(TASK OBJECTIVE): Copy the items below without any change, from the line with "still (309, 1028)" up to and including the line with "Deferred [119, 211]".

____________________

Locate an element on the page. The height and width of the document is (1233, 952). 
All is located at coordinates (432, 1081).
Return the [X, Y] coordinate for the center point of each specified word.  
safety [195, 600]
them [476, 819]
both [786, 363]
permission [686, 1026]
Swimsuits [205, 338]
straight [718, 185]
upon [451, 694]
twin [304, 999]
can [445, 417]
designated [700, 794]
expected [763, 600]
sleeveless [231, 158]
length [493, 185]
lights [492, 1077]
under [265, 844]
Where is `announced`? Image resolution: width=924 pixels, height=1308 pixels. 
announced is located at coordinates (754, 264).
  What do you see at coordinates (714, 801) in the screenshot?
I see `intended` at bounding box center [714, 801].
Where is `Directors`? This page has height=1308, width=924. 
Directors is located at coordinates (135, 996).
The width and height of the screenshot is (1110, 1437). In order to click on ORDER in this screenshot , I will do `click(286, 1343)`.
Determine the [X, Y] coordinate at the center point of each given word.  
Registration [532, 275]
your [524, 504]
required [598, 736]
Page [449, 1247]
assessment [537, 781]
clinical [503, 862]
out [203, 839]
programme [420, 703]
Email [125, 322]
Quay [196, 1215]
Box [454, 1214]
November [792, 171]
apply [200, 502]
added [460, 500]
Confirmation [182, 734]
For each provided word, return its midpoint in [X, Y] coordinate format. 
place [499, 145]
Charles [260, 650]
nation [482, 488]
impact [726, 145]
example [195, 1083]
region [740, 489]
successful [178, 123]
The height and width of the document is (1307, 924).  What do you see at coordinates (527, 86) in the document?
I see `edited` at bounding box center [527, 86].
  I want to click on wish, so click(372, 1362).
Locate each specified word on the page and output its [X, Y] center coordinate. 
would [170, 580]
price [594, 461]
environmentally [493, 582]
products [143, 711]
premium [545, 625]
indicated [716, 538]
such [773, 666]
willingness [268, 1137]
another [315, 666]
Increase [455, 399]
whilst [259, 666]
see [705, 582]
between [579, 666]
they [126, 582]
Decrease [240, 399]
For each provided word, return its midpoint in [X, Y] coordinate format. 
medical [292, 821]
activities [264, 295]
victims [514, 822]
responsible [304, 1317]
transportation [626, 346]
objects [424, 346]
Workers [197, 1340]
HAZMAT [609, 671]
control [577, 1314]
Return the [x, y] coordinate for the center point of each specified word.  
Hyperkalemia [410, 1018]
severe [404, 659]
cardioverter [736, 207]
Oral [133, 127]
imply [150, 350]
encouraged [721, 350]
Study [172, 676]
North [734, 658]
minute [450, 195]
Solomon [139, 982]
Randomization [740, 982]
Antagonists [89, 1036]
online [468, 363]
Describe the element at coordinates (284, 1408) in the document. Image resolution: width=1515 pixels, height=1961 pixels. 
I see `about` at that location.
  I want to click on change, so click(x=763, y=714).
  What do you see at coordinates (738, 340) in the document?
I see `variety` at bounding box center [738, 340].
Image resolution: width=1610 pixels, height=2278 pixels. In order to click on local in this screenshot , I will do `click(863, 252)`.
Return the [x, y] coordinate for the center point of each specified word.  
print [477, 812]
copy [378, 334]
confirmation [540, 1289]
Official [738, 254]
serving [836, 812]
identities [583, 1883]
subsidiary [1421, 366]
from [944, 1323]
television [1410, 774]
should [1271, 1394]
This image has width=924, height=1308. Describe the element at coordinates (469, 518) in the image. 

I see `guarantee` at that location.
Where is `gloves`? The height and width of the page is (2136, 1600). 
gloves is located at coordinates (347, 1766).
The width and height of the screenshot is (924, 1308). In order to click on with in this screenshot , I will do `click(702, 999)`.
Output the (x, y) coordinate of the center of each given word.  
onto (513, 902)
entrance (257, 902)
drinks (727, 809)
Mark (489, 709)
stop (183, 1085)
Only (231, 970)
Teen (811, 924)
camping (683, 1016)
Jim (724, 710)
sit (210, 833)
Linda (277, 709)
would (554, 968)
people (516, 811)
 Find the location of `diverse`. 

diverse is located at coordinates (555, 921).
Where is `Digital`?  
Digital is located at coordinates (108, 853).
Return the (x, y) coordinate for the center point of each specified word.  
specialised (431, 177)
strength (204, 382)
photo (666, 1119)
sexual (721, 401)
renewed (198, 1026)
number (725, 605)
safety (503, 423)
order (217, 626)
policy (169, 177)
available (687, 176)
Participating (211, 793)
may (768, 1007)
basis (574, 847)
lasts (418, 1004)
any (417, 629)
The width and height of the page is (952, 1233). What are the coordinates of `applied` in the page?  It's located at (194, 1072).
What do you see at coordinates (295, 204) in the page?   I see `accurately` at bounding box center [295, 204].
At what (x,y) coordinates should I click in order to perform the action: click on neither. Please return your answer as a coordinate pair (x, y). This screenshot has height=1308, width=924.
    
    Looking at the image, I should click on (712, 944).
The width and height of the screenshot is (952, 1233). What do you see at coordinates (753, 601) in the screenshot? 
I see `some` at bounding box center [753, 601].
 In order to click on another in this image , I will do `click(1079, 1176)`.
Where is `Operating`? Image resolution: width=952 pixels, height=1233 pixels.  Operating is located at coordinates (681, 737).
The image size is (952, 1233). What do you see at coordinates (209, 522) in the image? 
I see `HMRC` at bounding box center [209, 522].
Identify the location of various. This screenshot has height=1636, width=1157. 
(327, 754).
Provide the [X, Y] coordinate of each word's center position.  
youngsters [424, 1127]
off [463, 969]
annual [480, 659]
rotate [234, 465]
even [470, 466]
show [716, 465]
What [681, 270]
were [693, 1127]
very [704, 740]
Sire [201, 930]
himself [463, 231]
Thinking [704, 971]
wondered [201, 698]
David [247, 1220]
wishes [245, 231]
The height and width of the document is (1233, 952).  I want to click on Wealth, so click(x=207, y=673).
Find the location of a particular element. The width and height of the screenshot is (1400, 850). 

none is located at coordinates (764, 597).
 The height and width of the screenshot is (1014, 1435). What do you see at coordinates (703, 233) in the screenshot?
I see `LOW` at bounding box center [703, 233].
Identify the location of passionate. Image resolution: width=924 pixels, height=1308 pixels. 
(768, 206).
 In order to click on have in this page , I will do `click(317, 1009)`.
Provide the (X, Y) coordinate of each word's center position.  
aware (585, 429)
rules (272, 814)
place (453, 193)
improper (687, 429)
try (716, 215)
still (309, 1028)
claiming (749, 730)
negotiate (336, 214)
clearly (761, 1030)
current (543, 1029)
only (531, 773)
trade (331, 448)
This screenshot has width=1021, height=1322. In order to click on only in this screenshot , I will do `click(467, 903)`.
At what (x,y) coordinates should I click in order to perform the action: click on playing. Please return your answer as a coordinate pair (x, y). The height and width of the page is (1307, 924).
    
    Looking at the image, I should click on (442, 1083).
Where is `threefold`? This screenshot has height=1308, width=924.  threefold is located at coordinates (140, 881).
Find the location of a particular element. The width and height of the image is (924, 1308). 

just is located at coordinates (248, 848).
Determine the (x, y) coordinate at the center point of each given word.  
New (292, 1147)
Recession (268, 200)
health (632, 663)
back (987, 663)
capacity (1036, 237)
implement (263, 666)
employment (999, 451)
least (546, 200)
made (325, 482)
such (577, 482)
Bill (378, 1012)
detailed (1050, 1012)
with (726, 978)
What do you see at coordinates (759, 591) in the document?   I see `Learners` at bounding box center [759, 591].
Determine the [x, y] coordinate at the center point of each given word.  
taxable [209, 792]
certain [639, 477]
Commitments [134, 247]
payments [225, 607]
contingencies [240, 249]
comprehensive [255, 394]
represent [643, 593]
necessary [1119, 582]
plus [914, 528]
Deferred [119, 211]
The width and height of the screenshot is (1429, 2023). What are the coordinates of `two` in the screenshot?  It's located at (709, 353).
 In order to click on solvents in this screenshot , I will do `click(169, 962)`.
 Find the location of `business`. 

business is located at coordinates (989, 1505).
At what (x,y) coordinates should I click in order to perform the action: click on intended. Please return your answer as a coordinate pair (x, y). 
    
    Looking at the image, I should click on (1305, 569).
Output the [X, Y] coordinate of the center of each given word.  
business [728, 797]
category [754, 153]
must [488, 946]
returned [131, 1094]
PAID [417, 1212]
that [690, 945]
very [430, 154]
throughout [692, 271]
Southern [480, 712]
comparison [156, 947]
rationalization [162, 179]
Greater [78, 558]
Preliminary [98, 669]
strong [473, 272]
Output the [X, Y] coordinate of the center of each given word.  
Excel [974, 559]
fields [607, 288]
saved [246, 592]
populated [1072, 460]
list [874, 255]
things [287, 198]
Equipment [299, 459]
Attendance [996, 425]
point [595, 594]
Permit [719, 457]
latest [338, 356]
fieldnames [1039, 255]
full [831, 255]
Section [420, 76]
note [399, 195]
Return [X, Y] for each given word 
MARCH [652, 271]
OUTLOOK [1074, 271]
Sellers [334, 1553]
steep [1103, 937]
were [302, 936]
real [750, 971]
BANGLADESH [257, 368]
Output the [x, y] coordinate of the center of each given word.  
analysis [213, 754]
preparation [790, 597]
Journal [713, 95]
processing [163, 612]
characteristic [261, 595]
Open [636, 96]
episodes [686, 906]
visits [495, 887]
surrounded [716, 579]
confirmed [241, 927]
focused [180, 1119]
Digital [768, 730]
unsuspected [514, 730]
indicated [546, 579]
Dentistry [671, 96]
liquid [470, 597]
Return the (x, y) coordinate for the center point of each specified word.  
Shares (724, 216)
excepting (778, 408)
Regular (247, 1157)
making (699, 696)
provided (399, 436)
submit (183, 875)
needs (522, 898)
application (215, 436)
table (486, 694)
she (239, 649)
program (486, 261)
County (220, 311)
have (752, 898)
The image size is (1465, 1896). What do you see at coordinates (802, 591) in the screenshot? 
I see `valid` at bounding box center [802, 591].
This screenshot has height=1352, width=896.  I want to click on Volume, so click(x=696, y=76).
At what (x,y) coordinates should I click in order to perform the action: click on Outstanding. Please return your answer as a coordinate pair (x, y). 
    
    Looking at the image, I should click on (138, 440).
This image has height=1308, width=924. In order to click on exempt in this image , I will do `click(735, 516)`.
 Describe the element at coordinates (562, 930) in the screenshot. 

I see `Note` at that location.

____________________

(WRITTEN REPLY):
still (309, 1028)
claiming (749, 730)
negotiate (336, 214)
clearly (761, 1030)
current (543, 1029)
only (531, 773)
trade (331, 448)
This screenshot has width=1021, height=1322. In order to click on only in this screenshot , I will do `click(467, 903)`.
At what (x,y) coordinates should I click in order to perform the action: click on playing. Please return your answer as a coordinate pair (x, y). The height and width of the page is (1307, 924).
    
    Looking at the image, I should click on (442, 1083).
Where is `threefold`? This screenshot has height=1308, width=924.  threefold is located at coordinates (140, 881).
Find the location of a particular element. The width and height of the image is (924, 1308). 

just is located at coordinates (248, 848).
Determine the (x, y) coordinate at the center point of each given word.  
New (292, 1147)
Recession (268, 200)
health (632, 663)
back (987, 663)
capacity (1036, 237)
implement (263, 666)
employment (999, 451)
least (546, 200)
made (325, 482)
such (577, 482)
Bill (378, 1012)
detailed (1050, 1012)
with (726, 978)
What do you see at coordinates (759, 591) in the document?   I see `Learners` at bounding box center [759, 591].
Determine the [x, y] coordinate at the center point of each given word.  
taxable [209, 792]
certain [639, 477]
Commitments [134, 247]
payments [225, 607]
contingencies [240, 249]
comprehensive [255, 394]
represent [643, 593]
necessary [1119, 582]
plus [914, 528]
Deferred [119, 211]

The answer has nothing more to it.